The hydrocarbon group for R ⁹ is the same as in the case of R ⁴ , R ⁵ and R ⁶ .

R ⁷ and R ^{8 in} the formula (II) are each a hydrocarbon group or a — (R ¹⁰ O) _q —R ¹¹ group. R ¹⁰ is a hydrocarbon group or a silylene group, R ¹¹ is a hydrogen atom, a hydrocarbon group or R ¹² ₃ Si—, and q is an integer of 1 or more. Three R < ¹² > is a hydrocarbon group, respectively.

When R ⁷ and R ⁸ are hydrocarbon groups, the hydrocarbon group is a linear or branched alkyl group having 1 to 24 carbon atoms, preferably 4 or more carbon atoms, an aryl group containing an aromatic ring, or an alkylaryl. Specific examples of the hydrocarbon group when R ⁷ and R ⁸ are hydrocarbon groups include, for example, a linear or branched butyl group, pentyl group, hexyl group, octyl group, decyl group Etc.

Examples of the hydrocarbon group when R ¹⁰ in R ⁷ and R ⁸ is a hydrocarbon group include a linear or branched alkylene group having 1 to 24 carbon atoms, an arylene group containing an aromatic ring, an alkylarylene group, An arylalkylene group. In addition, the hydrocarbon group in the case where R ¹¹ and R ¹² in R ⁷ and R ⁸ are hydrocarbon groups is the same as in the case of R ⁴ , R ⁵ and R ⁶ , and q is 1 to 10 Preferably there is.

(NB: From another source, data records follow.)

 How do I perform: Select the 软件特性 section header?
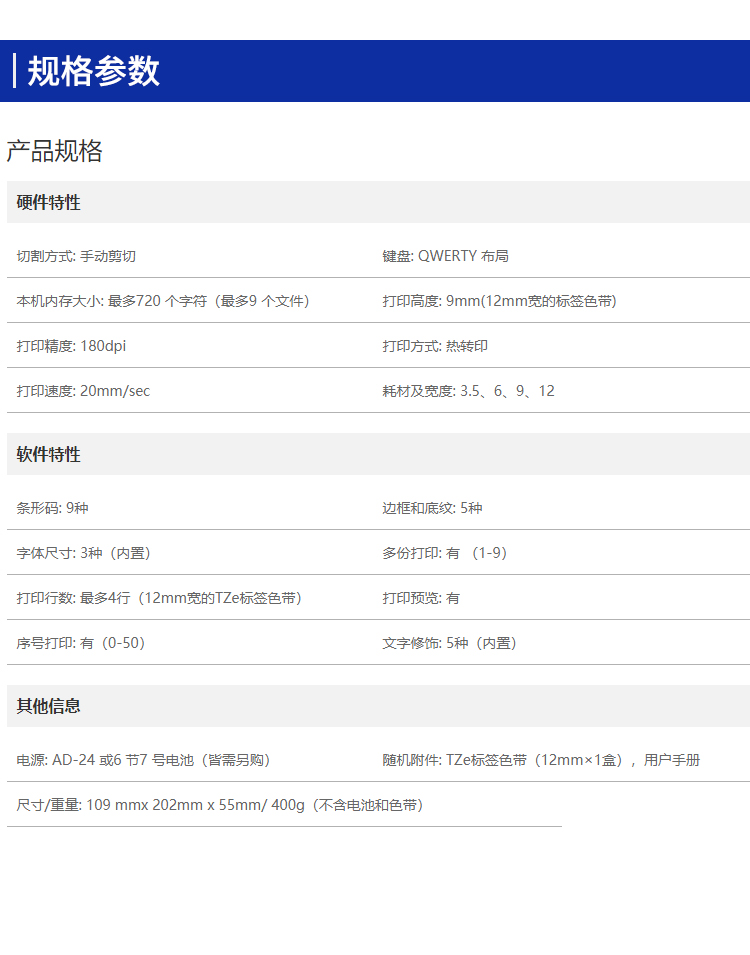[x=49, y=455]
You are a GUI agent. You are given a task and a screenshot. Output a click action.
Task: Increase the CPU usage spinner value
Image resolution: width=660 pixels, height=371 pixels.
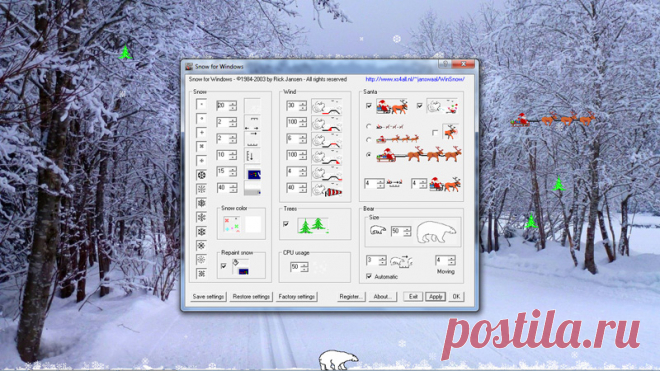click(305, 264)
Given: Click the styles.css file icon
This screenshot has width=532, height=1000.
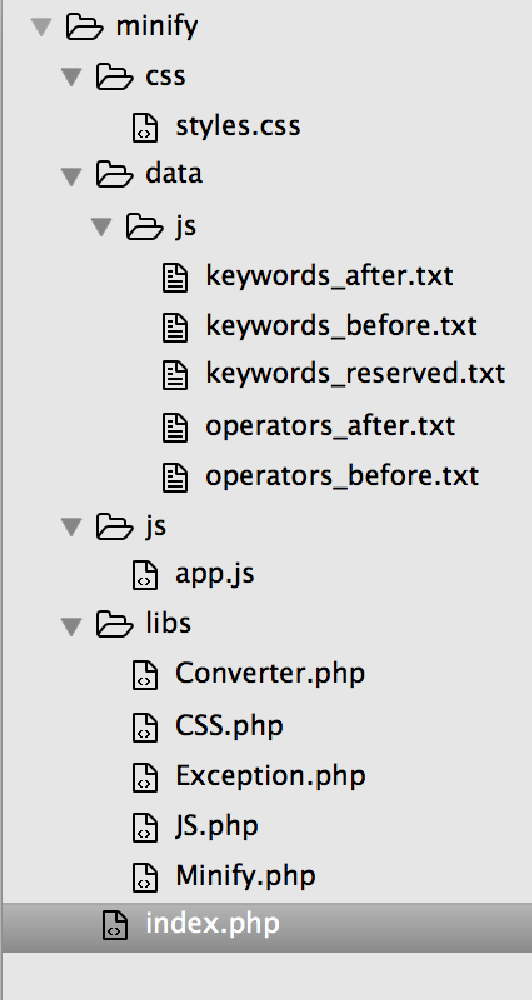Looking at the screenshot, I should click(x=145, y=126).

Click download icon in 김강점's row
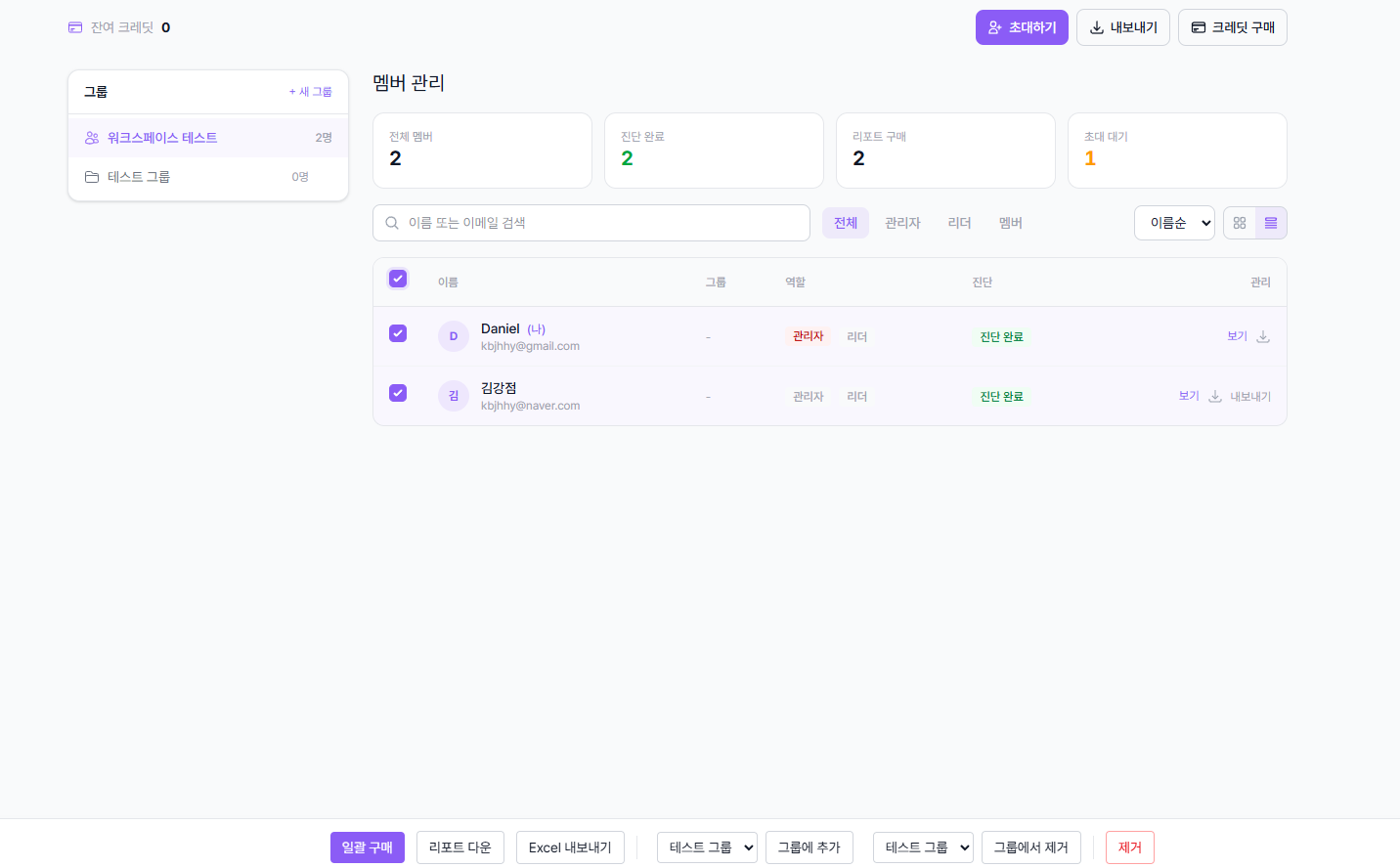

（式中、Ｘは式（Ｉ）と同様である。） Specific examples of the compound represented by the formula (II) when R ⁷ and R ⁸ are — (R ¹⁰ O) _q —R ¹¹ group include two compounds represented by the following formulas.

(Wherein X is the same as in formula (I).)

式（III）中、Ｍは、式（Ｉ）と同様である。ｍ’は、Ｍの価数である。
Ｒ^１３及びＲ^１４は、それぞれ、炭化水素基又は−（Ｒ^１５Ｏ）_ｒ−Ｒ^１６基である。Ｒ^１５はそれぞれ炭化水素基又はシリレン基であり、Ｒ^１６は水素原子、炭化水素基又はＲ^１７ _３Ｓｉ−基であり、ｒは１以上の整数である。３つのＲ^１７はそれぞれ炭化水素基である。 The compound represented by the above formula (II) is more preferably a sulfosuccinic acid derivative represented by the following formula (III).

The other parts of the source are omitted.